Sunday, 7 February 2010

Let's Start At The Very Beginning...

A very good place to start! ...So Julie Andrew insists, but right now my brain is somersaulting all over the place at the sheer the thought of it. Yes I said somersaulting. My brain is quite the acrobat at the most inconvenient of times. Don't even get me started about it's odd behavior. We'll certainly save some of my cringe filled stories for another post. But right now I'm going to stick with trying to work out where to start with this here blog of mine.

Where do I start?

Where do I start?

I might as well ask myself a third time just incase there's a puff of smoke and out through the cloudy haze will walk Ellen Degeneres. Who'll hand me a book, a one of it's kind, extraordinary and ridiculously priceless book, titled 'Introducing yourself to lesbians, gays, bisexuals, transvestites and other stories' that just so happens to have been written by Angelina Jolie.

Angelina of whom, if you didn't know, other than being one half of a hunky Hollywood couple and working towards a world record attempt of having one baby from each continent; is actually the Ultimate Lesbian Heroine according to The Telegraph (that was news to me too!).

If I'm going to take imaginary advice off of anyone I want it to come from a valid and reliable source and as Ellen is the one handing me this informative book of wonderstuff I can only imagine she too has learnt invaluable advice from the ULH that be The Jolie. I can even see it now, E to the De Gen will bust out the robot, send me a cheeky wink, and before she performs her spin-and-vanish-like-a-magic-motherfucking-lesbian-god trick says 'Soon you too will have a wife just like mine!'

WHERE DO I START?


I'm guessing the empty silent moment that just followed that question means that she's not coming. I'm not going to lie I'm disappointed. Who wouldn't want to know how to get a hot wife? Jeez. Third time's a charm my ass.

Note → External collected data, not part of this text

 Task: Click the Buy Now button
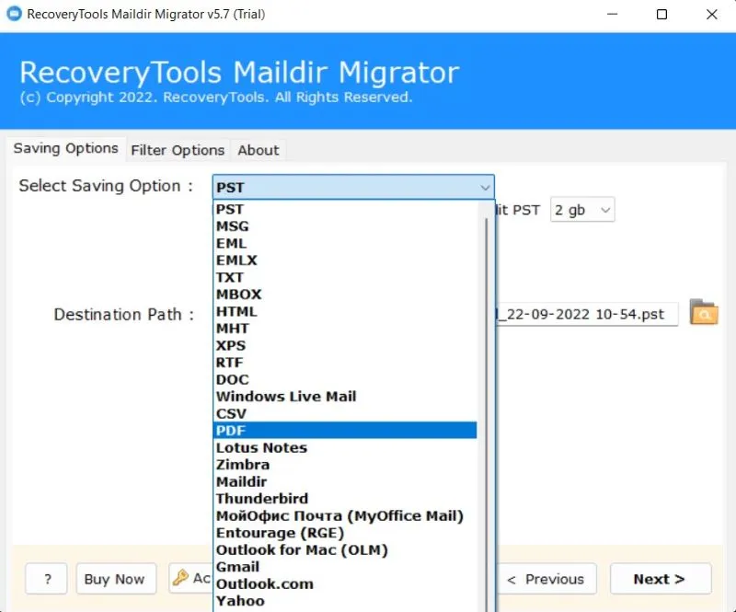(x=114, y=579)
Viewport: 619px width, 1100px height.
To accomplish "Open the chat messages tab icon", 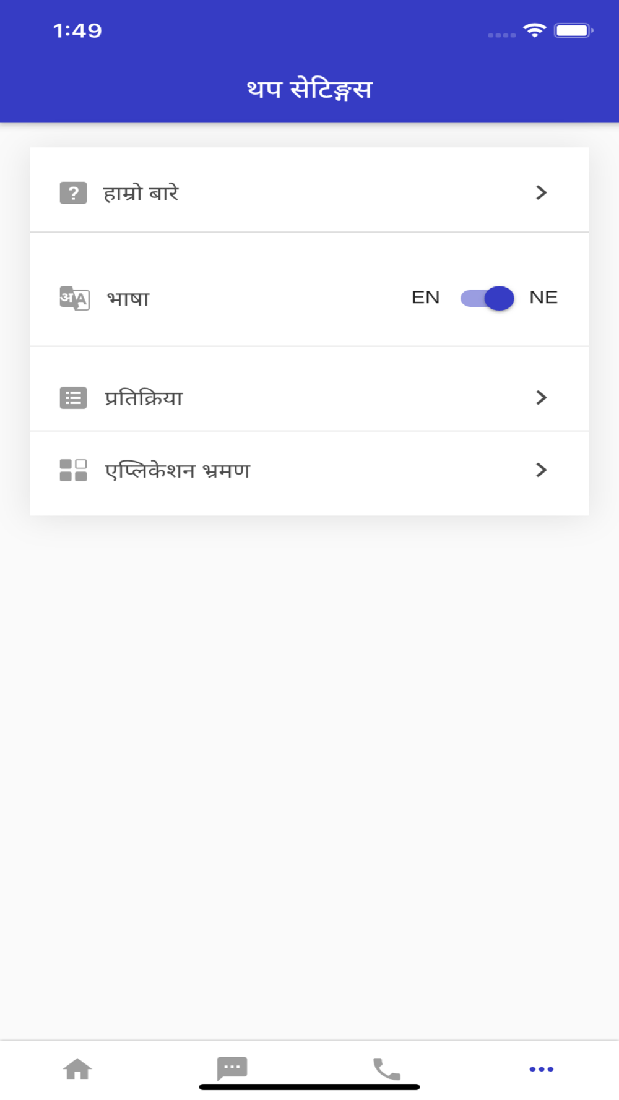I will coord(232,1068).
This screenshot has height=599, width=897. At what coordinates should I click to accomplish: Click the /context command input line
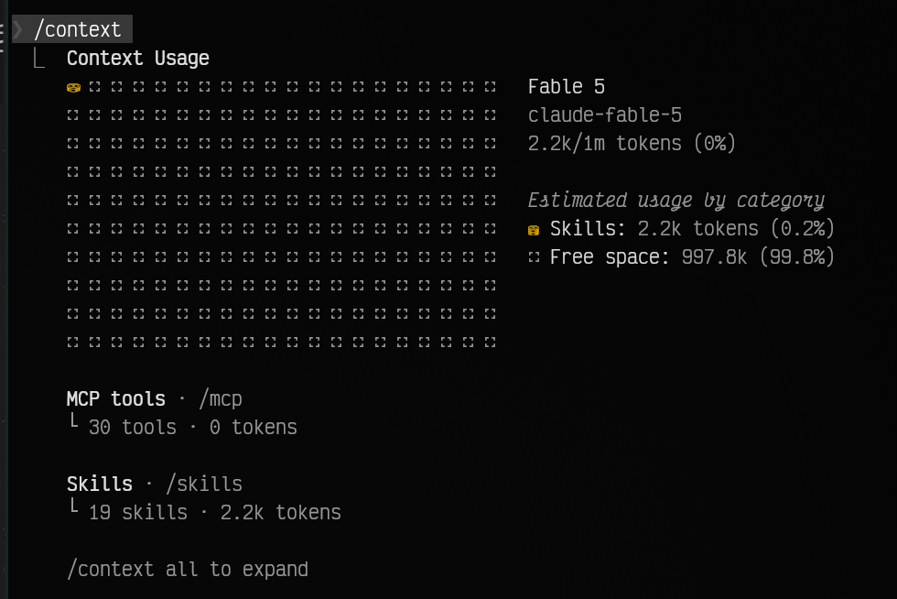[x=72, y=29]
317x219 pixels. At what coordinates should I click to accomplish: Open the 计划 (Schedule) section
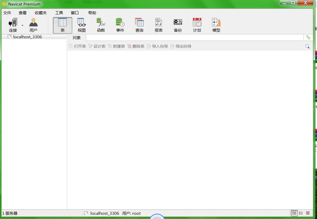(x=197, y=25)
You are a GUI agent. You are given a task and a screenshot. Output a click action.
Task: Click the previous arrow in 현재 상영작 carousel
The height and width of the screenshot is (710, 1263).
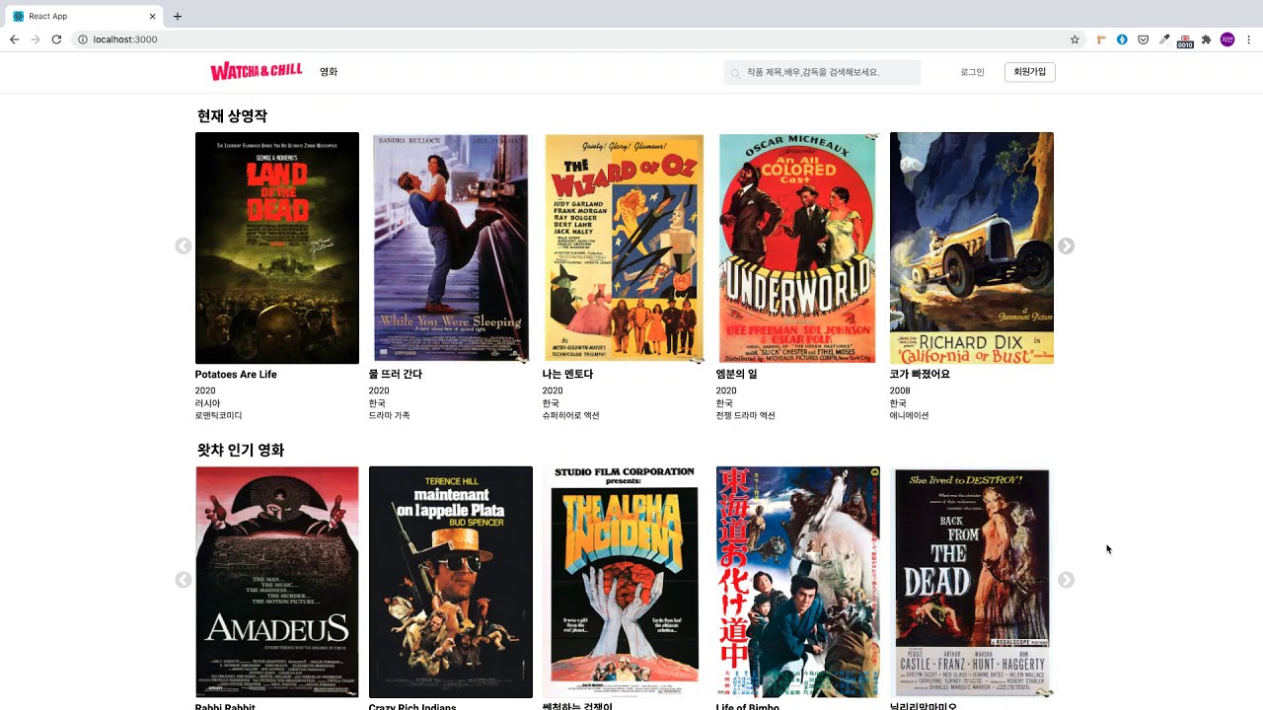(x=184, y=247)
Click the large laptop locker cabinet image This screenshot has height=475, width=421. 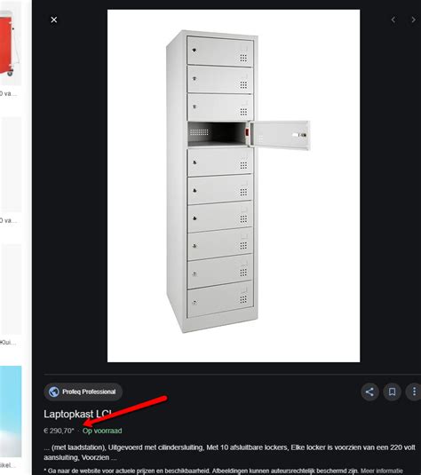[234, 186]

Ok so if those two aren't going to help me out I'm going to have to go all Tom Jones on me and just help myself. I don't want to bore you with the details, we've all got at least one friend that does that! So I'll quickly summarize everything now and we can piece me together as we go. A little like lego instructions, a little like shut up and get on with it!


  1. I had originally intended to write this blog to help others and myself with the whole coming out process.
  2. But I came out too soon.
  3. Not to be confused with 'I came too soon'.
  4. I'm not one for premature ejaculation!
  5. Let's just say that life happened. You can't plan moments like that. No matter how many times you try! ...I'm talking about the coming out and not the ejaculation. Just to make that clear.
  6. It's all very fresh, as in I only informed the 'rents in November.
  7. I still have to tell my siblings.
  8. I still have friends that should know.
  9. I still have little issues to work out.
  10. And I'm still god awful at being that sexy motherfucker of a lesbian that we all dream to be.
  11. I blame it on my spontaneous somersaulting brain.
  12. Secretly I know (in the words of Eminem) it's just the way I am!
  13. So to conclude I still have quite a way to go.
  14. Therefore the show goes on and here I am.
  15. Prepare yourself for some brutal honesty...
  16. ...some embarrassing confessions...
  17. ...perhaps a few guest appearances...
  18. ...maybe even some buy-one-get-one-free vouchers at Target!
  19. Yeah right.
  20. I'm a lesbian not a miracle internet discount diva.

And there we have it. I hope you have a better idea of where I'm going with this. No? Well me either. Where the frick is the big E to the double L E N, when you need her?!

Here's to hot wives, perfectly timed ejaculation, and a future with queer orientated commercials at Super Bowl.

Happy Sunday.

Do-Re-Mi!

x

3 comments:

  1. Ellen isn't probably the best lover you could choose. I'm just saying. I enjoy the irony of this piece in general.

    ReplyDelete
  2. That image of Ellen was hysterical. If she does appear to you and Angie's advice works, CALL ME. ASAP.

    Good luck with your continuing coming out process. I came out to my sister by joining a FB group (I knew she facebook stalked me with investigative skills the FBI must envy) that said "I'd go gay for Piper Perabo, oh wait, I already am!" ... so I guess I mean to say there's not really a right time or right way to do things.

    ReplyDelete
  3. Okay so you are useless and I am rubbish we should talk. I'm the worst lesbian at St Bernadettes and not getting any better!